Health and fitness apps on Apple iPhone 5SBy Scott J. Pearson. Scott develops medical research software currently with Project REDCap. He has written four medical apps for healthcare institutions and lives in Nashville, Tennessee.

So you have this new great medical app idea, but no clue how to pull it off. Perhaps you have some money to hire a developer; perhaps you want to do it yourself. You’ve never dealt much with software development, much less mobile app development. And it can all seem pretty overwhelming pretty quickly.

Here’s a quick primer on the basics of app development for healthcare professionals.

Native Apps: The good, the bad, and the ugly of health & medical apps

Let’s start with some basics about so-called native code. Apple products are more popular among US medical folk; Android has a much larger worldwide audience (1 billion people). If your target audience is those with Apple products (iOS platform), the app will be developed in either the Objective-C or Swift programming languages. Swift is a new language that makes writing iOS software quicker and easier. If your target audience is those with Androids, the app will be developed in Java. This language can get relatively complex with the intricate hierarchy of classes in the language that allow a programmer to get things done.

Developing an app with native code gives you the most flexibility in terms of design and functionality. You’ll be able to use all of a device’s capabilities with a native app, like the camera, microphone, contacts list, and so on. They also tend to have the most responsive user interfaces.

The biggest downside here is cost. The most basic, simple app will probably approach $10,000. And that’s just for one operating system.

There must be another way! Doing both at once

Don’t panic though, there are other options. Because of development costs, sometimes it’s easier to use a platform to develop for many devices at once. You can write one set of code in one language and deploy to multiple platforms (Android and iOS) instead of writing two sets of code (one in Objective-C/Swift and another in Java).

Appcelerator uses JavaScript and has a good reputation for user interfaces. Adobe’s PhoneGap/Cordova/Ionic also uses JavaScript. These platforms use a middle interpretive layer to translate into the underlying Java for Android or Objective-C for IOS (or other languages). If you need to write high-performance code (for say, encryption), you have the option of writing a plugin in the native code. Databases are available for these, too.

There are other tools available – like Kiwi (using Python) or others for C# (a popular.NET language supported by Microsoft).

Whatever you use, make sure that the appropriate tools are available before writing. For example, you might want to ensure that you have the appropriate level of database support available if that’s what you want, or video capture, or email access, etc. Different platforms offer different capabilities.

You will still distribute via Google Play and for-pay in the Apple App Store. You will need devices on both platforms to test.

Battle Royale: iOS vs. Android

There are a lot of benefits and downsides to each platform; going over them all is way beyond the scope of this article.
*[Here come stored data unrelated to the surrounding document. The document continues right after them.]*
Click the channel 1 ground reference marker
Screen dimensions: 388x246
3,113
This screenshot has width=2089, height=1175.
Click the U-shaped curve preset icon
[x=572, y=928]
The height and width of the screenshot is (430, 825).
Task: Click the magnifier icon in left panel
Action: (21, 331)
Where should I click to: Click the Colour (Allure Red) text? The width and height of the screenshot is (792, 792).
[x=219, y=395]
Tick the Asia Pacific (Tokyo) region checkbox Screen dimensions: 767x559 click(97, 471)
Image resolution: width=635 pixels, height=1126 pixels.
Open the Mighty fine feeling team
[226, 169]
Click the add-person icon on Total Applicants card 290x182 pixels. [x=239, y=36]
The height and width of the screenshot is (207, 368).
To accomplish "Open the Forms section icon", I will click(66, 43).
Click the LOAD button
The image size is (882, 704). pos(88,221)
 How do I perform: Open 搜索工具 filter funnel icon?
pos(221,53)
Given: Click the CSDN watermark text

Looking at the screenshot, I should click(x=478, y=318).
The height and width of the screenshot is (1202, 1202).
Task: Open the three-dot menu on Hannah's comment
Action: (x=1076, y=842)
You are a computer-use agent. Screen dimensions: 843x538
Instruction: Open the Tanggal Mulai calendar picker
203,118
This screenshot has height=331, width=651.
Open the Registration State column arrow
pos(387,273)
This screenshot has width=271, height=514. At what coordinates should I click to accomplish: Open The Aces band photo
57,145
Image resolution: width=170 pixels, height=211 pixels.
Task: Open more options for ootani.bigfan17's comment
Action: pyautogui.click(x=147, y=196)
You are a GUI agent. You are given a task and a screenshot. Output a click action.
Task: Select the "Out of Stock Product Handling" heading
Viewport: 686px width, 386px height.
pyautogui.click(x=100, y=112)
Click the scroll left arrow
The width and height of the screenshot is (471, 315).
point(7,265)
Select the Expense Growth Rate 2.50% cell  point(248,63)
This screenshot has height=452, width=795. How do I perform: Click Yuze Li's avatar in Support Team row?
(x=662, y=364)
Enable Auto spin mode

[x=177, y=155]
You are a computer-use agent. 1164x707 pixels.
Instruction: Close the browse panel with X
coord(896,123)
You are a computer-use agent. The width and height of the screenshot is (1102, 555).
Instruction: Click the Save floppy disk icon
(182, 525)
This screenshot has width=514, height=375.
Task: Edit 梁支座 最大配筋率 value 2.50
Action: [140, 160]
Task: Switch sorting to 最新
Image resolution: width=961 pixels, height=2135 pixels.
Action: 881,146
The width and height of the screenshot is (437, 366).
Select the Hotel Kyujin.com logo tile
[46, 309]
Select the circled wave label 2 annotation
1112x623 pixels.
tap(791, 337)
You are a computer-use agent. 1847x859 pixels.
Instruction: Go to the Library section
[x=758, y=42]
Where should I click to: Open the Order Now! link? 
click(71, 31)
But here are two important ones for first-timers to consider.

First, there’s the issue of cost. If you go iOS, you will have to pay a launch fee (ranging from $99-$299, but only $99 for individuals) to the Apple Developer Program. Also, a Mac computer or laptop is advised to make development easier. If Android, you will launch through the Google Play Store for free.

Second, there’s the device issue. With either iOS or Android, you will probably want to buy a device or two of different sizes. But keep in mind that Android has hundreds of device options, so there is no way to test them all without paying for a service.

Finally, consider the device your audience is most likely to use. Healthcare professionals favor iOS devices by pretty big margins. However, Android has the majority of the general market, particularly if you’re looking at worldwide numbers.

What about web apps?

A final option is the mobile web. This is simply a website. It requires continual online access, which is not always available. And users tend to dislike the mobile web compared to native apps in part because mobile devices’ Internet access can be slow or spotty. And while mobile optimization has come a long way, it still can’t match the capabilities of a native app.

Development costs can be significantly lower especially if a responsive website, a website that has the same content from the server but is formatted differently for different screen sizes, is built. The web has a bunch of tutorials on how to do this. PHP or .NET are preferred languages for building such websites. If you anticipate a smaller audience with no offline needs, this approach may be your best bet.